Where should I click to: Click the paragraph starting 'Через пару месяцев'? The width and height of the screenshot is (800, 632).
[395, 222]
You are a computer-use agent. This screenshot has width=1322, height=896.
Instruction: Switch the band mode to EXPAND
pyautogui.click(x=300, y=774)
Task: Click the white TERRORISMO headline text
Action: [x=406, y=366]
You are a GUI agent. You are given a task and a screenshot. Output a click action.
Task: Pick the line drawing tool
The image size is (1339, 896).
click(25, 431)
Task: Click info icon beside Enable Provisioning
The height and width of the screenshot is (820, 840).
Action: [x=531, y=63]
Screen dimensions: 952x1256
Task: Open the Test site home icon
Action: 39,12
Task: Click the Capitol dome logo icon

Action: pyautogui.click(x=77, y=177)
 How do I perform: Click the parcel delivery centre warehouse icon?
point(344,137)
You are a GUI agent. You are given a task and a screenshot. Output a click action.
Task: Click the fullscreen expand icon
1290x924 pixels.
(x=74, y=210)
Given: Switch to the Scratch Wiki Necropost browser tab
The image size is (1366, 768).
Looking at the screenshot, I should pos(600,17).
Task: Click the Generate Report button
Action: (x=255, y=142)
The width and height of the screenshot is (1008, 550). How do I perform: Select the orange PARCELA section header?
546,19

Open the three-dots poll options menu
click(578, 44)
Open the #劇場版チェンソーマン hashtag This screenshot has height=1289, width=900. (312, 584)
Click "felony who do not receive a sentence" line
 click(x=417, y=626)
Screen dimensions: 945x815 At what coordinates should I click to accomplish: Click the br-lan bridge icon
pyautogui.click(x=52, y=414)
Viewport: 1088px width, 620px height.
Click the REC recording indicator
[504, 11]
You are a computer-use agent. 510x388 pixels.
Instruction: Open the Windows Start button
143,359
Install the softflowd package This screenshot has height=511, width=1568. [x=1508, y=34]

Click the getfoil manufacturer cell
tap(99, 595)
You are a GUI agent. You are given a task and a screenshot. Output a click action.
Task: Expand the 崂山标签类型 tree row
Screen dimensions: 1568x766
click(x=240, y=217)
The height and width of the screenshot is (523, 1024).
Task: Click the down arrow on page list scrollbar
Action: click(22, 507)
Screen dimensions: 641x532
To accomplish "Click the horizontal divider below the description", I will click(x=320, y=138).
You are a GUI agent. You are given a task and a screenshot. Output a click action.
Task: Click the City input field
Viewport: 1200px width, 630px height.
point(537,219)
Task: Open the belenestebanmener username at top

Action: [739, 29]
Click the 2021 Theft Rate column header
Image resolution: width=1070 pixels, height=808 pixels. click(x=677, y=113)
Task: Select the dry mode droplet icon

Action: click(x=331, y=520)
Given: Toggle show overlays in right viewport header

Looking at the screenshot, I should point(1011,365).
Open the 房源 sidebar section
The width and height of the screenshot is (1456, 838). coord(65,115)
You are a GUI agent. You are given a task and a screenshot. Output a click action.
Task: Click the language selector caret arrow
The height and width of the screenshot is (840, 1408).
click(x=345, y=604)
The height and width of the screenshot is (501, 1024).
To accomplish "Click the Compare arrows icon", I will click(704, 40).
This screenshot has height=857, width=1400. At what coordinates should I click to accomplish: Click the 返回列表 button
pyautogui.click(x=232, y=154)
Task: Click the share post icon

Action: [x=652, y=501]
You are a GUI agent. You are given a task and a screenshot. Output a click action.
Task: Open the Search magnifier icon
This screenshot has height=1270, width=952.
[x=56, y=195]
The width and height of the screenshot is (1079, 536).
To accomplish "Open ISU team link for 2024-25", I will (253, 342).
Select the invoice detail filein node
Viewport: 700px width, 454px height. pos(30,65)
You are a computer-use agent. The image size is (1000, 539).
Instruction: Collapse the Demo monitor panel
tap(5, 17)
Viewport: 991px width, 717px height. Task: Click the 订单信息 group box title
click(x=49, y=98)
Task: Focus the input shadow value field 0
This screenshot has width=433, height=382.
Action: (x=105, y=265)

» Task description
Copy each line of the material exactly as shown.

» Solution for this exercise
Where should I click to: Click the paragraph starting 'Через пару месяцев'? The width and height of the screenshot is (800, 632).
[395, 222]
You are a computer-use agent. This screenshot has width=1322, height=896.
Instruction: Switch the band mode to EXPAND
pyautogui.click(x=300, y=774)
Task: Click the white TERRORISMO headline text
Action: [x=406, y=366]
You are a GUI agent. You are given a task and a screenshot. Output a click action.
Task: Pick the line drawing tool
The image size is (1339, 896).
click(25, 431)
Task: Click info icon beside Enable Provisioning
The height and width of the screenshot is (820, 840).
Action: [x=531, y=63]
Screen dimensions: 952x1256
Task: Open the Test site home icon
Action: 39,12
Task: Click the Capitol dome logo icon

Action: pyautogui.click(x=77, y=177)
 How do I perform: Click the parcel delivery centre warehouse icon?
point(344,137)
You are a GUI agent. You are given a task and a screenshot. Output a click action.
Task: Click the fullscreen expand icon
1290x924 pixels.
(x=74, y=210)
Given: Switch to the Scratch Wiki Necropost browser tab
The image size is (1366, 768).
Looking at the screenshot, I should pos(600,17).
Task: Click the Generate Report button
Action: (x=255, y=142)
The width and height of the screenshot is (1008, 550). How do I perform: Select the orange PARCELA section header?
546,19

Open the three-dots poll options menu
click(578, 44)
Open the #劇場版チェンソーマン hashtag This screenshot has height=1289, width=900. (312, 584)
Click "felony who do not receive a sentence" line
 click(x=417, y=626)
Screen dimensions: 945x815 At what coordinates should I click to accomplish: Click the br-lan bridge icon
pyautogui.click(x=52, y=414)
Viewport: 1088px width, 620px height.
Click the REC recording indicator
[504, 11]
You are a computer-use agent. 510x388 pixels.
Instruction: Open the Windows Start button
143,359
Install the softflowd package This screenshot has height=511, width=1568. [x=1508, y=34]

Click the getfoil manufacturer cell
tap(99, 595)
You are a GUI agent. You are given a task and a screenshot. Output a click action.
Task: Expand the 崂山标签类型 tree row
Screen dimensions: 1568x766
click(x=240, y=217)
The height and width of the screenshot is (523, 1024).
Task: Click the down arrow on page list scrollbar
Action: click(22, 507)
Screen dimensions: 641x532
To accomplish "Click the horizontal divider below the description", I will click(x=320, y=138).
You are a GUI agent. You are given a task and a screenshot. Output a click action.
Task: Click the City input field
Viewport: 1200px width, 630px height.
point(537,219)
Task: Open the belenestebanmener username at top

Action: [739, 29]
Click the 2021 Theft Rate column header
Image resolution: width=1070 pixels, height=808 pixels. click(x=677, y=113)
Task: Select the dry mode droplet icon

Action: click(x=331, y=520)
Given: Toggle show overlays in right viewport header

Looking at the screenshot, I should point(1011,365).
Open the 房源 sidebar section
The width and height of the screenshot is (1456, 838). coord(65,115)
You are a GUI agent. You are given a task and a screenshot. Output a click action.
Task: Click the language selector caret arrow
The height and width of the screenshot is (840, 1408).
click(x=345, y=604)
The height and width of the screenshot is (501, 1024).
To accomplish "Click the Compare arrows icon", I will click(704, 40).
This screenshot has height=857, width=1400. At what coordinates should I click to accomplish: Click the 返回列表 button
pyautogui.click(x=232, y=154)
Task: Click the share post icon

Action: [x=652, y=501]
You are a GUI agent. You are given a task and a screenshot. Output a click action.
Task: Open the Search magnifier icon
This screenshot has height=1270, width=952.
[x=56, y=195]
The width and height of the screenshot is (1079, 536).
To accomplish "Open ISU team link for 2024-25", I will (253, 342).
Select the invoice detail filein node
Viewport: 700px width, 454px height. pos(30,65)
You are a computer-use agent. The image size is (1000, 539).
Instruction: Collapse the Demo monitor panel
tap(5, 17)
Viewport: 991px width, 717px height. Task: Click the 订单信息 group box title
click(x=49, y=98)
Task: Focus the input shadow value field 0
This screenshot has width=433, height=382.
Action: (x=105, y=265)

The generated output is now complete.